1 Department of Nuclear Medicine, 2 Department of Laboratory Medicine, 3 Department of Radiology, the First Affiliated Hospital of Nanjing Medical University, Nanjing 210029, China.
J Thorac Dis. 2014 Jun;6(6):677-83. doi: 10.3978/j.issn.2072-1439.2014.05.10.
(18)F-FDG PET/CT is increasingly used in evaluation of treatment response for patients with non-small cell lung cancer (NSCLC). There is a need for an accurate criterion to evaluate the effect and predict the prognosis. The aim of this study is to evaluate therapeutic response in NSCLC with comparing PET response criteria in solid tumors (PERCIST) to response evaluation criteria in solid tumors (RECIST) criteria on PET/CT.
Forty-four NSCLC patients who received chemotherapy but no surgery were studied. Chemotherapeutic responses were evaluated using (18)F-FDG PET and CT according to the RECIST and PERCIST methodologies. PET/CT scans were obtained before chemotherapy and after 2 or 4-6 cycles' chemotherapy. The percentage changes of tumor longest diameters and standardized uptake value (SUV) (corrected for lean body mass, SUL) before and after treatment were compared using paired t-test.
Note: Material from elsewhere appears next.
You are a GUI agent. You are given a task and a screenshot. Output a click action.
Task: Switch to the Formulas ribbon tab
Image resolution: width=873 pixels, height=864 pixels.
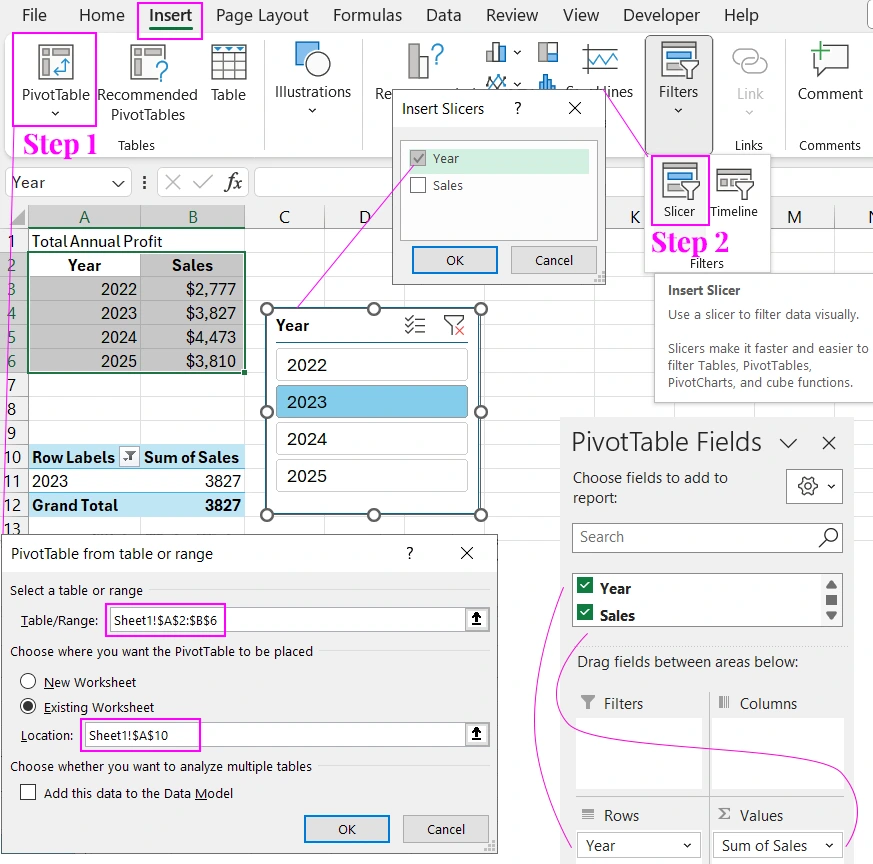(367, 15)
The response was categorized into 4 levels according to RECIST and PERCIST: CR (CMR) =1, PR (PMR) =2, SD (SMD) =3, PD (PMD) =4. Pearson chi-square test was used to compare the proportion of four levels in RECIST and PERCIST. Finally the relationship between progression-free survival (PFS) and clinicopathologic parameters (such as TNM staging, percentage changes in diameters and SUL, RECIST and PERCIST results etc.) were evaluated using univariate and multivariate Cox proportional hazards regression method.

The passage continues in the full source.